Em declarações ao labor, a sua coordenadora, Ana Cristina Lopes, não pôde adiantar o número de utentes que estão a ser seguidos. Mas partilhou algumas informações detalhadas sobre o Projeto de Prevenção do Departamento de Saúde Mental que esteve na sua génese. Este – segundo disse a psiquiatra que participou em outubro passado na tertúlia “Prevenção do suicídio: falar é o melhor remédio!”, promovida pela MenteMovimento em S. João da Madeira – surgiu em 2016 enquadrado no Plano Nacional de Prevenção do Suicídio (2013-2017).
 
Focando-se na articulação com as estruturas da comunidade, de forma a sinalizar e apoiar indivíduos que possam estar em risco na região, este projeto do CHEDV aposta em ações de sensibilização e no trabalho em rede. Além de ações destinadas à população em geral, como a que teve lugar na Biblioteca Municipal Ferreira de Castro, em Oliveira de Azeméis, em outubro de 2017, houve outras direcionadas aos porteiros sociais (psicólogos, professores, assistentes sociais), militares da GNR, agentes da PSP e bombeiros, na Torre da Oliva, em novembro de 2018.

O projeto também colaborou na organização do II Encontro do Fórum Social da União de Freguesias de Santa Maria da Feira, Travanca, Sanfins e Espargo, este ano, no Dia Mundial da Saúde Mental – Prevenção do Suicídio (10 de outubro) e tem vindo a articular com a Rede Local de Intervenção Social (RLIS). Nota ainda para, em termos de articulação com os cuidados de saúde primários, as ações de sensibilização para profissionais de saúde do ACeS Aveiro Norte (sete sessões replicadas em três centros de saúde – S. João da Madeira, Vale de Cambra e Oliveira de Azeméis), em janeiro de 2018.

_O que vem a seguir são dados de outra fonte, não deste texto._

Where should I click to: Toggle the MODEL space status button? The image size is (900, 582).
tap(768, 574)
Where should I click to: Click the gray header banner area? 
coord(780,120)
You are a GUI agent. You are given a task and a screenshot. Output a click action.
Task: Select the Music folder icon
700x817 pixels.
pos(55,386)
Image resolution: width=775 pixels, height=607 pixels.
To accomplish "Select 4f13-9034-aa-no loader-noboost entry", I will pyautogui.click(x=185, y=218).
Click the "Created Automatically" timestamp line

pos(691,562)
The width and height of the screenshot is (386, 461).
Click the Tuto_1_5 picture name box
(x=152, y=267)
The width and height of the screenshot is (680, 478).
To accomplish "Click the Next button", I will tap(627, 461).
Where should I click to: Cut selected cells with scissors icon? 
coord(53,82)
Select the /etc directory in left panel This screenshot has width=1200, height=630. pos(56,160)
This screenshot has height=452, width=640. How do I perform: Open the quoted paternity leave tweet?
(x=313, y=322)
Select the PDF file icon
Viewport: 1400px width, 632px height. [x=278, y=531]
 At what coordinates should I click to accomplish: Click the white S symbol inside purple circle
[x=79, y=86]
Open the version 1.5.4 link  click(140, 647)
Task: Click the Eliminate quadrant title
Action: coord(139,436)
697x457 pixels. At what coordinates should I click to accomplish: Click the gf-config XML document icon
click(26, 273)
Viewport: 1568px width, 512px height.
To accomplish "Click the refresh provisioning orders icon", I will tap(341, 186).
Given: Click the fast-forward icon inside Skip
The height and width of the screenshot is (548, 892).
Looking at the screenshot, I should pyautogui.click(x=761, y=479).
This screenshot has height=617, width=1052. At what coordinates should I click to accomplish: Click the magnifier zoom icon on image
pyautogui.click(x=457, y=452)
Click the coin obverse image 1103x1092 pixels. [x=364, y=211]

No que diz respeito a cuidados especializados hospitalares, além da Consulta de Prevenção de Comportamentos Autolesivos e Suicidários, Ana Cristina Lopes falou-nos ainda da terapia de grupo e da articulação com equipa de enfermagem do Serviço de Urgência para sinalização dos utentes admitidos por comportamentos suicidários e autolesivos. Por último, referiu-se ao desenvolvimento de um projeto de investigação com a Universidade de Aveiro na área da literacia em depressão e suicídio, na sequência de uma candidatura aprovada e financiada no âmbito do Concurso “Comunicar Saúde”.